= Caínzos =

Caínzos or Cainzos are Spanish spellings for the Basque surname Gaintza ("mountainous or pasturable land") and placename; there are two small villages in the province of Gipuzkoa, the Basque Country, northern Spain, with this name.

==Historical Parish Records==

On 7 October 1629, María Cainzos-Come, daughter of Bartolomé Caínzos and María Come, was baptised at the church of "Santa María de la Anunciación", in Robladillo (today, the province of Valladolid).

On 23 April 1693, María Francisca Gainza-Artaza, daughter of Diego Gainza and María Artaza, was baptised at the church of "Santa Fe", in Caparroso (province of Navarra).

==Coat of arms==
Over the centuries, there have been many different coat of arms associated with this surname. At the "Real Chancillería de Valladolid" there are different records for this surname amongst other "Expedientes de Hidalguía" held in their archive.
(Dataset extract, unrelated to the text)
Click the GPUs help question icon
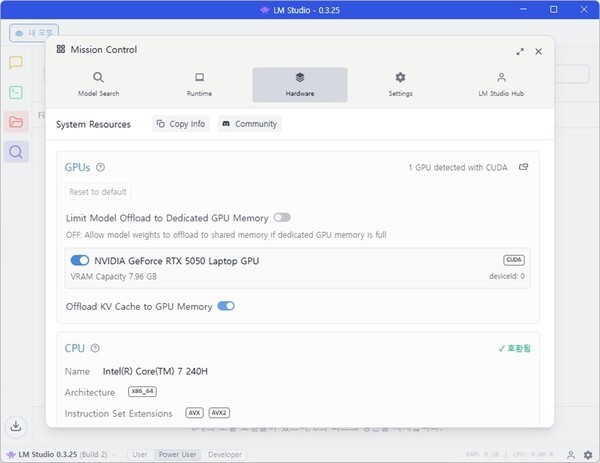Image resolution: width=600 pixels, height=463 pixels. 100,168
Which are open for public use, genealogists and family historians.

==Surname distribution==
These days there are people with this surname in different parts of the world most notably in Spain and Argentina.

Spain
In accordance with the data provided by the INE 2007 the distribution of this surname in Spain is as follows:

- In Galicia, where most of the people with this surname is found in the Province of A Corunna
- In the Basque Country, where most people with this surname is found in Province of Biscay

Argentina
In the Province of Tucumán, where not only people with this surname were amongst the first Europeans to arrive in South America but they were, and still are, related to some of the most powerful land owner families in Argentina

==People==
- Jesús María Caínzos Fernández Vicepresident of BBVA since 28 January 2000
- Agustín Gaínza-Vicandi (a.k.a. "Piru") Footballer from the Basque Country in Spain, Athletic Club de Bilbao 1940s and 1950s
- Julio Cainzo Sugar Businessman Province of Tucumán, Argentina (1880–1950).